* _TASK PROMPT_
Write out the following listing's lines from the one with "Click the Online Recovery heading" to the one with "Task: Go back", exactly, with both included and no others.

* _DATA SUPPLIED_
-------------------------
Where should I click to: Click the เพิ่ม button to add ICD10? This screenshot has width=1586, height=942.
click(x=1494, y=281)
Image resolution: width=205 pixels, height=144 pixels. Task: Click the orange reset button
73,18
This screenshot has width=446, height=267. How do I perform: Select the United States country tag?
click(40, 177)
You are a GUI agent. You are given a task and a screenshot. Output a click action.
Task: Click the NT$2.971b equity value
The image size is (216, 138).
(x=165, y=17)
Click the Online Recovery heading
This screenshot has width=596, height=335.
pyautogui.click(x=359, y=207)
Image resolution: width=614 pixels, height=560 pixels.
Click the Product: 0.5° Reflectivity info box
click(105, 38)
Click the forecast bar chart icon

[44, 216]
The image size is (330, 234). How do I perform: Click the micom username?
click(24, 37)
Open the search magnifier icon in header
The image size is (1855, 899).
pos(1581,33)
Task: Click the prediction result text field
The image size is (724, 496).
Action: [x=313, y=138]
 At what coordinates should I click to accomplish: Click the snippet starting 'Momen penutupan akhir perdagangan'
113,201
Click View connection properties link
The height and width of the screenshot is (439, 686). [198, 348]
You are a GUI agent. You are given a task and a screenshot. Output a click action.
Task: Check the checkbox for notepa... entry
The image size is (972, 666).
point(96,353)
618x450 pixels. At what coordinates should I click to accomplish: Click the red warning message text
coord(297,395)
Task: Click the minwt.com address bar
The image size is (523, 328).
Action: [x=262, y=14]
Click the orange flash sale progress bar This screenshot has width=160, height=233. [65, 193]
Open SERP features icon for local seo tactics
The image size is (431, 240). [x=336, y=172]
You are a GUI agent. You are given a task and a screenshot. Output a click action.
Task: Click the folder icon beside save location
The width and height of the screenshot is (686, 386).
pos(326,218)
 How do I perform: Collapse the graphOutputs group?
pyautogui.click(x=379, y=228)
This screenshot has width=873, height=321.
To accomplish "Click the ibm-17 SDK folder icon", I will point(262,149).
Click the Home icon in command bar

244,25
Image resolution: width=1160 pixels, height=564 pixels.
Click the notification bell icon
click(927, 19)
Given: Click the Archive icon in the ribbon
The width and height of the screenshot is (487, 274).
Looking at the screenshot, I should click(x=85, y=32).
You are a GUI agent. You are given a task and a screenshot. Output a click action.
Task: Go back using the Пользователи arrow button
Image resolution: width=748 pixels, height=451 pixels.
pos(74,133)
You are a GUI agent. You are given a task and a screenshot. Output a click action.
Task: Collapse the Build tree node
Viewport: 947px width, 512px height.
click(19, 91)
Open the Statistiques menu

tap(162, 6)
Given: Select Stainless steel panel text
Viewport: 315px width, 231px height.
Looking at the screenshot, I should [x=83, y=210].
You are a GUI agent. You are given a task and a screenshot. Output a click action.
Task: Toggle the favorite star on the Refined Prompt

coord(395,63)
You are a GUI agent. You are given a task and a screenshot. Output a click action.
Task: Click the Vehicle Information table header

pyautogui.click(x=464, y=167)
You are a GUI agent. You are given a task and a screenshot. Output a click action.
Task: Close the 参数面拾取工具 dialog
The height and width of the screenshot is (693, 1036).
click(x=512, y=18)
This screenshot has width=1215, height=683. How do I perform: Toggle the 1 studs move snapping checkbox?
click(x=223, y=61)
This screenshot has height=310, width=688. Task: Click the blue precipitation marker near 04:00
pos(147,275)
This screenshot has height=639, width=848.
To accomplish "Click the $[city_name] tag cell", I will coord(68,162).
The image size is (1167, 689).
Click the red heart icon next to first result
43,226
-------------------------
* _EXPECTED ANSWER_
Click the Online Recovery heading
This screenshot has width=596, height=335.
pyautogui.click(x=359, y=207)
Image resolution: width=614 pixels, height=560 pixels.
Click the Product: 0.5° Reflectivity info box
click(105, 38)
Click the forecast bar chart icon

[44, 216]
The image size is (330, 234). How do I perform: Click the micom username?
click(24, 37)
Open the search magnifier icon in header
The image size is (1855, 899).
pos(1581,33)
Task: Click the prediction result text field
The image size is (724, 496).
Action: [x=313, y=138]
 At what coordinates should I click to accomplish: Click the snippet starting 'Momen penutupan akhir perdagangan'
113,201
Click View connection properties link
The height and width of the screenshot is (439, 686). [198, 348]
You are a GUI agent. You are given a task and a screenshot. Output a click action.
Task: Check the checkbox for notepa... entry
The image size is (972, 666).
point(96,353)
618x450 pixels. At what coordinates should I click to accomplish: Click the red warning message text
coord(297,395)
Task: Click the minwt.com address bar
The image size is (523, 328).
Action: [x=262, y=14]
Click the orange flash sale progress bar This screenshot has width=160, height=233. [65, 193]
Open SERP features icon for local seo tactics
The image size is (431, 240). [x=336, y=172]
You are a GUI agent. You are given a task and a screenshot. Output a click action.
Task: Click the folder icon beside save location
The width and height of the screenshot is (686, 386).
pos(326,218)
 How do I perform: Collapse the graphOutputs group?
pyautogui.click(x=379, y=228)
This screenshot has width=873, height=321.
To accomplish "Click the ibm-17 SDK folder icon", I will point(262,149).
Click the Home icon in command bar

244,25
Image resolution: width=1160 pixels, height=564 pixels.
Click the notification bell icon
click(927, 19)
Given: Click the Archive icon in the ribbon
The width and height of the screenshot is (487, 274).
Looking at the screenshot, I should click(x=85, y=32).
You are a GUI agent. You are given a task and a screenshot. Output a click action.
Task: Go back using the Пользователи arrow button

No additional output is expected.